Thursday, May 1, 2014

BREAKING NEWS: First Round exit not what Larry wanted

First appeared on May 1st, 2014
in The Lebanon Reporter

My dad took me to my first Indiana Pacers game at 13. It was a regular season tilt featuring Larry Bird’s World Champion Boston Celtics. And while I knew the Pacers weren’t good, finding Market Square a swirling sea of green, an army of auto mechanics and accountants shoulder to shoulder in the same Bird jerseys each swooning over Larry Legend, was completely unexpected.

The Celtics arrival had inspired the first sell out since the last time they were in town, prompting a silver haired usher to gush about the curtains finally being raised on the upper level. In the shadow of a World Champion, the Pacers played like a semi-pro team. The crowd surged with every shot Bird made, chanting his name after every pass he threaded, and cheered for every rebound he corralled.
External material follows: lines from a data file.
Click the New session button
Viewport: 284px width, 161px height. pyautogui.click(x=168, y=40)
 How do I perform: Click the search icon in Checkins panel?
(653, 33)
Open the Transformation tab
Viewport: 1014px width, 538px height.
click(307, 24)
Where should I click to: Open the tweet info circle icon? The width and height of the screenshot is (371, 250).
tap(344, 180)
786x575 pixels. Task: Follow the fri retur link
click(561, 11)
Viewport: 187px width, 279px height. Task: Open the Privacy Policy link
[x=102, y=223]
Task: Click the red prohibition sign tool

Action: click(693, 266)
Everything about the night seemed out of place as 17,000 strong appeared to resent any resistance the Pacers put forth.

Meanwhile, from the row behind, two rosy cheeked draft experts blasted the Pacers 6’7 rookie wing for not being Steve Alford. The gangly kid from UCLA with the ears. “They should have drafted his sister, she’d help the Pacers more.” “He didn’t play for Knight, he doesn’t know basketball.” Brilliance personified.

Life is funny. Who could have known that so much of Indiana’s history as a franchise would be tied to that fateful night in 1987? Who knew that wide eyed rookie with the big ears would put the Pacers back on the map, shoot them into the Finals while sticking a finger in New York City’s eye along the way? Reggie Miller was fiery, fearless and played with a chip on his shoulder the size of Texas.
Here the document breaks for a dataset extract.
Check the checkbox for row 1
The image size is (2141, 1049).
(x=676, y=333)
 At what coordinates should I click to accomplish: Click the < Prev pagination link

And when Reggie and Larry joined forces in 1997 Pacers fans rejoiced in George Costanza-like fashion, “Worlds are colliding!” But alas Reggie’s Hall of Fame career is over leaving Larry to look on helplessly from his perch along the baseline, in the city he once dominated as a champion, reduced to watching all his hopes and dreams for a Pacers’ Title swirl down the proverbial toilet.

This unforeseen tailspin has been rife with misery and heartbreak, confounding experts while putting a once effervescent head coach firmly on edge. And as Pacer Fans everywhere hold their collective breath, waiting for the moment the Hawks realize they are the 8 seed and decide to give up and go away, everyone with a brain has reached the conclusion this current group of Pacers are not Larry and Reggie.

They don’t necessarily play together. They don’t consistently outwork opponents. They aren’t hard-nosed and seem to floudner around in an unfocused manner for most of a 48 minute game. For proof one need look no further than Hawks Forward Mike Scott, Reggie would have told a Davis boy to put him in the second row before Scott could make five three pointers in a quarter (Larry would have done it himself).

By Nature Midwestern sports fans are a tolerant lot. They’re willing to suffer through almost anything (see Cubs, Chicago). But a perceived lack of effort is taboo in the Midwest. The Pacers branded themselves with defense and hard work, but there’s been nothing ‘Blue Collar’ about them since the calendar turned 2014.

This isn’t about X’s and O’s. It’s about guts, bravado and playing fearlessly. These are qualities that allowed Larry and Reggie to excel. These are also qualities the current Indiana Pacers would be well served to develop quickly. If Paul, David, Ringo and Roy don’t come to the realization soon that nothing easy is worth having, the only thing hanging from the rafters in Banker’s Life will be a curtain blocking empty seats.